A shudder passed through the old Wizard, and it seemed he heard a voice whisper, “The heart of a great tree does not burn …”
Memories from a different age, a different trial.
“Some,” Pokwas was saying, “will tell you the skinnies own the Mop.”
“What do you say?”
“That they’re tenants, same as us.” He frowned and smiled, as if catching himself in the commission of some rank Three Seas folly. “The dead own this land.”
The oblong of bare sky quickly darkened. After a sombre repast, the company spread across the three platforms built into the fallen giant, relishing what was likely a false sense of security even as they cursed the unforgiving edges that crooked their backs and poked their shoulders.
That night was a difficult one. The surrounding darkness was every bit as impenetrable as in Cil-Aujas, for one. And the threat of the Stone Hags had them “on the sharp,“ as Sarl might say. But the real problem, Achamian eventually decided, lay with the trees.
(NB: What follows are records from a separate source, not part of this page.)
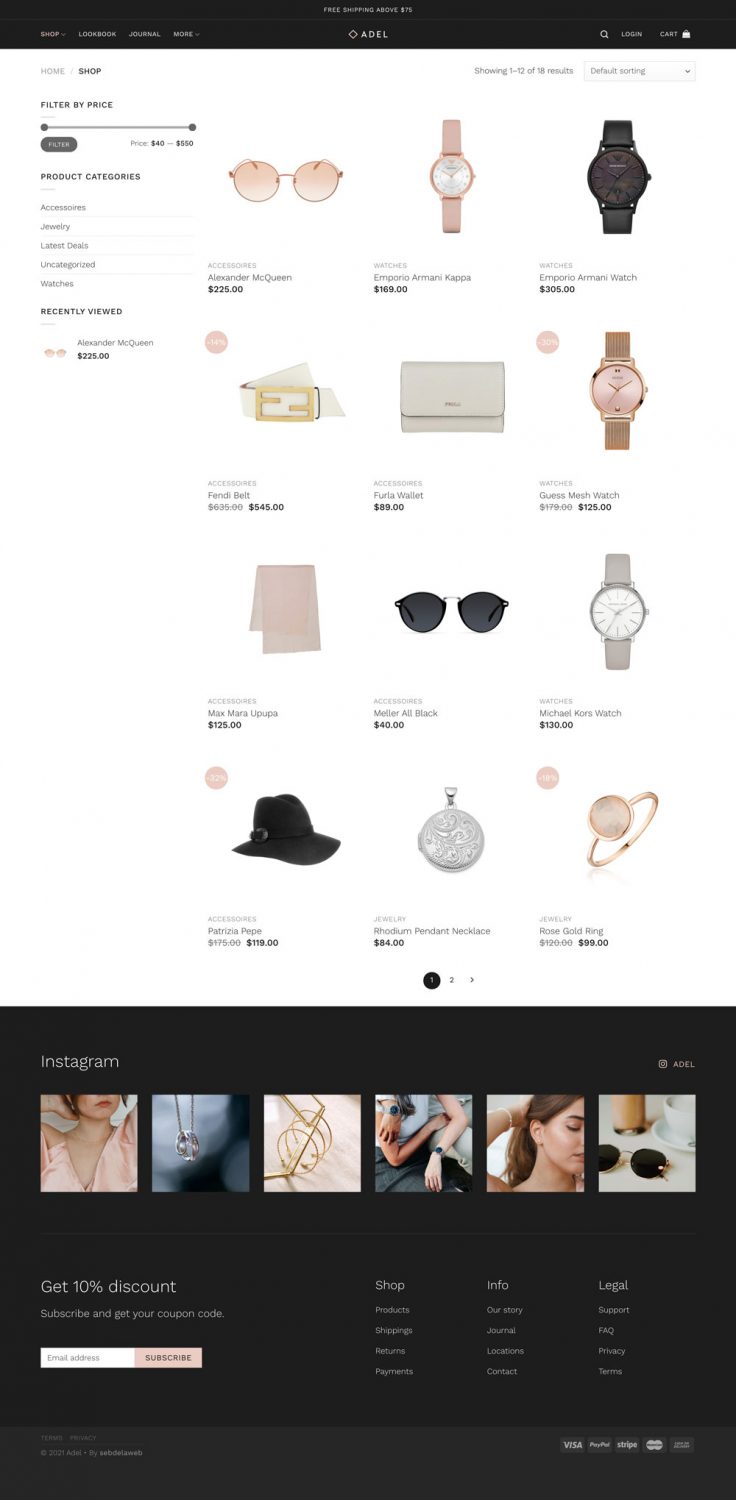Click the SUBSCRIBE button
This screenshot has height=1500, width=736.
(x=168, y=1358)
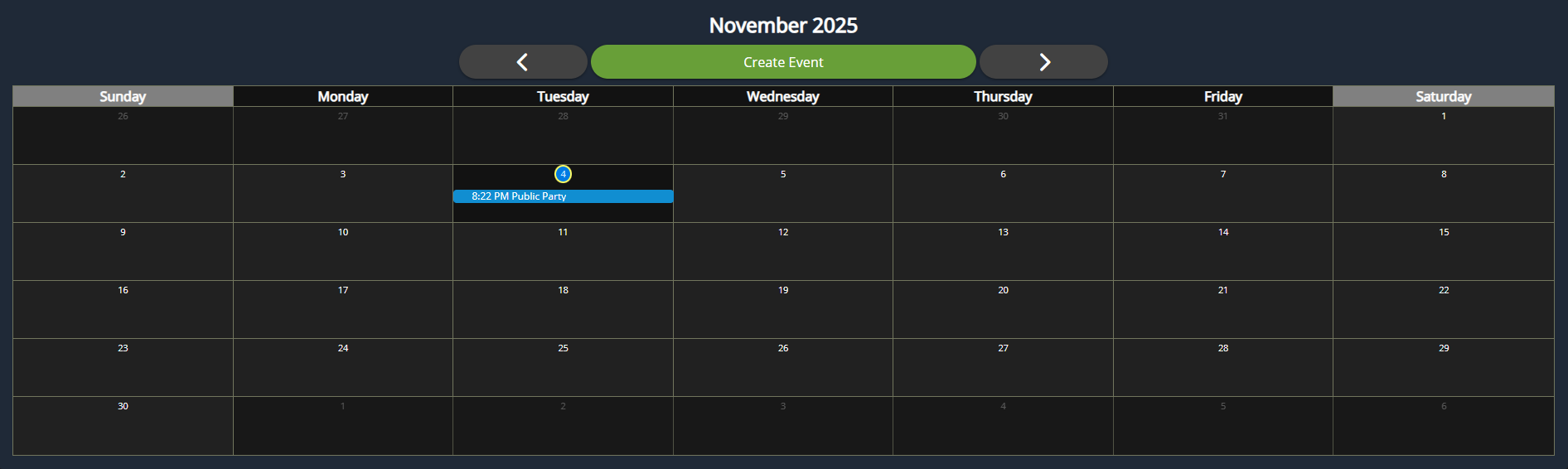1568x469 pixels.
Task: Go to the next month arrow
Action: point(1043,62)
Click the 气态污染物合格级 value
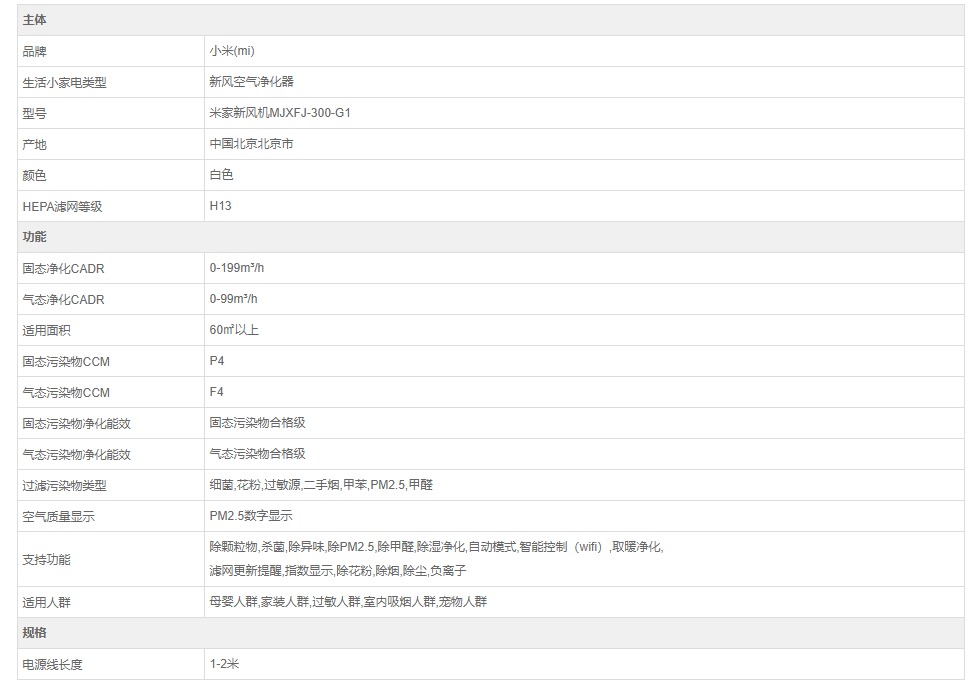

In the wild lore of witches—those scraps that Achamian had encountered, anyway—great trees were as much living souls as they were conduits of power. One hundred years to awake, the maxim went. One hundred years for the spark of sentience to catch and burn as a slow and often resentful flame. Trees begrudged the quick, the old witches believed. They hated as only the perpetually confused could hate. And when they rooted across blooded ground, their slow-creaking souls took on the shape of the souls lost. Even after a thousand years, after innumerable punitive burnings, the Thousand Temples had been unable to stamp out the ancient practice of tree-burial. Among the Ainoni, in particular, caste-noble mothers buried rather than burned their children, so they might plant a gold-leaf sycamore upon the grave—and so create a place where they could sit with the presence of their lost child …
Or as the Shrial Priests claimed, the diabolical simulacrum of that presence.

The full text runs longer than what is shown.